The county-run hospital is beyond capacity for adult medical surgical space and is holding patients in the emergency room each day as the facility experiences an uptick in emergency room visits, he said.
The Ventura County Medical Center is utilizing an overflow area in a vacated facility that used to serve as the former hospital.
Over a 12-day span, the number of COVID-19 patients jumped from one to 16.
“We’ve restored one floor of that hospital, so we have been using that throughout the crisis for overflow and it’s currently 100 percent capacity, so we’re looking to staff additional beds in that overflow unit,” he said.
The medical center has nine ICU beds, nine telemetry beds, 12 definitive observation unit beds and 48 general medical/surgical beds.
Fankhauser works with other hospitals throughout Ventura County to discuss capacity challenges.
He said the Ventura County Medical Center is one of the hospitals that will expand capacity if needed.
“We’re prepared to bring more patients in and we purchased more beds for that space,” he said.
The hospital’s greatest challenge is staffing.
“We have a really significant challenge finding the staff that are needed to staff the ICU and the medical surgical units,” he said.
In anticipation of an increased number of COVID-19 cases through the winter, the hospital has a surge plan that includes contracts with registries and visiting nurse agencies to provide more staffing and the repurposing of vacant space if necessary.
“The surge is real and this is something that can affect all of us,” Fankhauser said.
Erica Murray, president and CEO of the California Association of Public Hospitals and Health Systems, said county-run hospitals throughout California are seeing a sharp uptick in cases and preparing for rises in hospitalization numbers.
“There’s typically a lag between a spike in cases and hospitalizations, so I would characterize the situation for California’s county hospitals as ‘braced,’” she said.
Murray said one of the benefits of being a county hospital is the strong connection to other county departments to coordinate supplies.
She agreed with Fankhauser that the greatest challenge is with staffing.

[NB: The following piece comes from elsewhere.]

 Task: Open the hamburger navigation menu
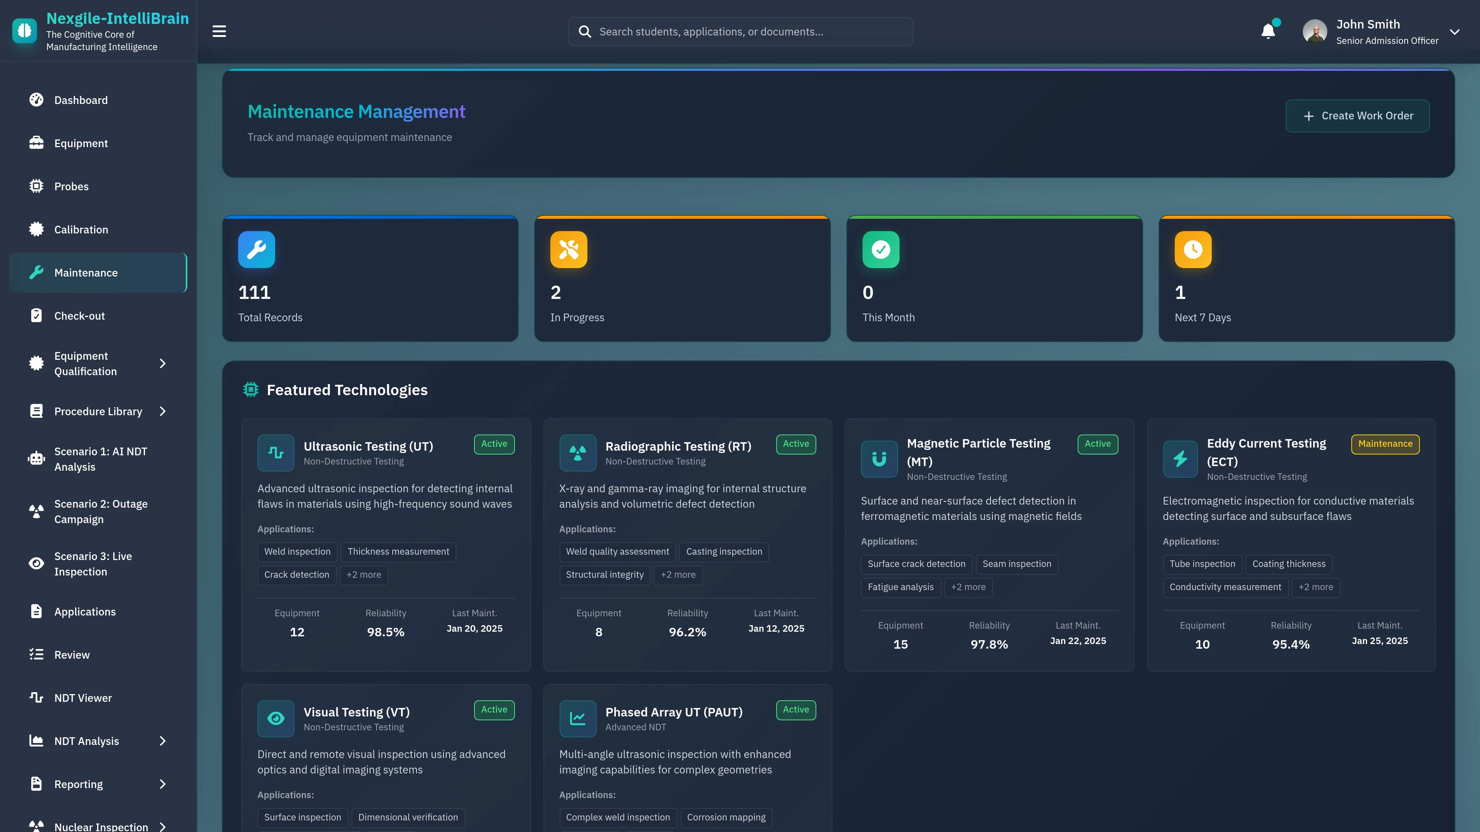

Earlier in the pandemic when there were high numbers of cases throughout California, other locations had relatively low numbers which allowed for flexibility with staffing.
“Now with everyone in crisis mode and nurse registries drying up, the potential for health care workers themselves to get sick and just the very understandable fatigue and burnout of a marathon and not a sprint, staffing levels are a huge concern,” she said.
Murray said county hospitals are prepared for a potentially larger outbreak this winter from the experiences they had with surge preparation in the spring. The situation has left many county hospitals planning for the worst, but hoping for the best.
“What we’re seeing are numbers and the greatest fear is that those numbers are going to translate into patients and that we’re soon going to be overwhelmed,” she said.
In Minidoka County, Idaho, Emergency Management Coordinator Kim Vega also serves as the emergency management director for Minidoka Memorial Hospital, a county-run critical access facility.
Vega said the hospital has been seeing an increase in cases over the last few months with an average of three to four COVID-19 patients each day at the emergency room department.
With 17 beds and three specifically for COVID patients, Vega said the hospital can treat COVID patients unless they need a ventilator, in which case they will be sent to other hospital facilities located 40 miles away.
However, Vega explained that other hospitals in the area are facing their own capacity challenges and are sometimes unable to admit additional patients.
“With all of south central and eastern Idaho being hit so hard, it’s getting to the point where it’s harder and harder to find places to send patients,” she said.
Staffing has also proven to be a challenge for the hospital.
“It’s hard to run a small community hospital when so much of your staff is out,” she said. “Our biggest issue hasn’t been that we don’t have enough room, it’s been we don’t have enough staff.”